We will create two different procedures, a procedure that refreshes one record, and another one that refreshes the whole cache.  Let’s start with the first one, refreshing one record from the database.  We can actually achieve this very simply by adding a new Boolean parameter p_force_db_read to the FUNCTION dept_data which defaults to false:

   FUNCTION dept_data (
      p_dept_id         IN   dept.deptno%TYPE,
      p_force_db_read   IN   BOOLEAN DEFAULT FALSE
   )
      RETURN department_tp
   AS
      l_dept_data   department_tp;
   BEGIN
      IF ((caching) AND (NOT (p_force_db_read)))
      THEN
         l_dept_data := read_from_cache (p_dept_id);
      END IF;

      IF (l_dept_data.NAME IS NULL)
      THEN
         l_dept_data := read_from_db (p_dept_id);

         IF ((l_dept_data.NAME IS NOT NULL) AND (caching))
         THEN
            write_to_cache (p_dept_id, l_dept_data);
         END IF;
      END IF;

      RETURN l_dept_data;
   END dept_data;

Now we will skip the cache read if either the caching is turned off, or if we set p_force_db_read to TRUE.  This in turn will trigger a read from the DB, refreshing the cached record in the process.  So now we just need to write our refresh procedure calling dept_data with the correct mode:

   PROCEDURE refresh_cache (p_dept_id IN dept.deptno%TYPE)
   AS
      l_dept_data   department_tp;
   BEGIN
      l_dept_data := dept_data (p_dept_id, TRUE);
   END refresh_cache;

We will ignore the department data that gets returned from dept_data.  It would probably be handy to have a function that does both, i.e. refreshes the cache and returns the found record, but you should not put that functionality in this procedure.  The procedure is called refresh_cache, not refresh_cache_and_return_value.  You should always be careful not to introduce “side effects” into your code.  In the long run, this will ALWAYS lead to problems.  If you really want a function that does this, create one:

   FUNCTION force_read_from_db (p_dept_id IN dept.deptno%TYPE)
      RETURN department_tp
   AS
      l_dept_data   department_tp;
   BEGIN
      l_dept_data := dept_data (p_dept_id, TRUE);
      RETURN l_dept_data;
   END force_read_from_db;

And if you are thinking that this function now has the side effect of refreshing the cache, you are wrong.  Well, actually you are half right, it does refresh the cache, but that is not a “side-effect,” but the desired effect. I am caching, am I not?

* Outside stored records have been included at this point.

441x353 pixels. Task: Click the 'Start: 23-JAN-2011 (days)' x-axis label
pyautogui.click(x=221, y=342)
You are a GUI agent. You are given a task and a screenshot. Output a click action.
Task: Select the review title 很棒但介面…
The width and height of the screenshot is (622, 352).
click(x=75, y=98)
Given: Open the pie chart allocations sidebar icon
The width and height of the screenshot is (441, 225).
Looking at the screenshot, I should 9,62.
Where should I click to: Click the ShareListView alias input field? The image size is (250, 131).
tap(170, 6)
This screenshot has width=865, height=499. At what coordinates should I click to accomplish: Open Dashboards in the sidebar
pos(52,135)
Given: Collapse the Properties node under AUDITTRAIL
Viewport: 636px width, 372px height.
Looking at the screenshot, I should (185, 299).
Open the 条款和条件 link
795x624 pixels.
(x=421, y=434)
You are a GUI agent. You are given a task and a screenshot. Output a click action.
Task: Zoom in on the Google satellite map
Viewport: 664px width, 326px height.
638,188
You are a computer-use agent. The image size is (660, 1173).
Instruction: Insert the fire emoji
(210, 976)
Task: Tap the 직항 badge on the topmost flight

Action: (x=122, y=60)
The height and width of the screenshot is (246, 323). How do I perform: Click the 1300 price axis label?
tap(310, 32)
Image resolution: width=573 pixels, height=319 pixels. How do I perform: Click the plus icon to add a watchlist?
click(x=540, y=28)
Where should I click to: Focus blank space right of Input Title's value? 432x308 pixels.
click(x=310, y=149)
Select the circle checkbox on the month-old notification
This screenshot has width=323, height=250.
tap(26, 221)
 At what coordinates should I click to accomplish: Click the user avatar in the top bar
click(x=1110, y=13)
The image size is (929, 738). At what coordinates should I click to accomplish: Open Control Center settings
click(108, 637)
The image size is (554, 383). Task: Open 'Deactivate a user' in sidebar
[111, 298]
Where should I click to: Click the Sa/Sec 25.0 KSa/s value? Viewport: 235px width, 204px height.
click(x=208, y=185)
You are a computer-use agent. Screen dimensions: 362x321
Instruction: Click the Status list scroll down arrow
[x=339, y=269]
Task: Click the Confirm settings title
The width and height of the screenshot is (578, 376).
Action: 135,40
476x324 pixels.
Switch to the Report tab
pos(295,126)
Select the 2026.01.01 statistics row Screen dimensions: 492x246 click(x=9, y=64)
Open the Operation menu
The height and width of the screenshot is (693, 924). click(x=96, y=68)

For the second form of refresh, we will create an overriding procedure that just loops over the cache content and calls refresh_cache for every record:

   PROCEDURE refresh_cache
   AS
      l_cache_idx   PLS_INTEGER;
   BEGIN
      l_cache_idx := g_dept_cache.FIRST;
      <<all_records_in_cache>>
      LOOP
         EXIT all_records_in_cache WHEN NOT g_dept_cache.EXISTS
(l_cache_idx);
         refresh_cache (l_cache_idx);
         l_cache_idx := g_dept_cache.NEXT (l_cache_idx);
      END LOOP all_records_in_cache;
   END refresh_cache;

You publish these procedures in the package specification for people to use as they please.  For example, the developer who is going to design the “keep in sync with DB” feature can use these procedures to achieve his goal.

{mospagebreak title=Limit the size of the cache}

Another drawback of caching is that it consumes memory.  If you design your cache incorrectly, or if you pick the wrong tables to cache, you might actually bring the whole database to its knees, something that does not impress customers (I speak from experience).  Big caches also tend to become slower.  It is therefore useful to design for this up front and somehow limit the size of the cache.  Unfortunately, the “optimal” size, i.e. the maximum size of the cache without causing memory issues, varies from system to system.  Some customers have huge servers with massive amounts of RAM, some don’t.  So you can only accommodate, not actually set the cache size (although we will default it to 1000 records).

When you limit the size of your cache, you must confront the following issue: what do I do when the cache is full?  In this case, what if I already have 1000 records in the cache and now I want to cache a new record?  The only option you have available is to overwrite an existing record.  Actually, we are not really overwriting but deleting an existing record and creating a new one.  But which one?  Well, that is the subject of many debates and there are many selection algorithms out there that you are welcome to implement (MRU, LRU, LFU …).  Again, those algorithms are out of the scope of this series.  I am just going to remove a random record from the cache and then add the new one.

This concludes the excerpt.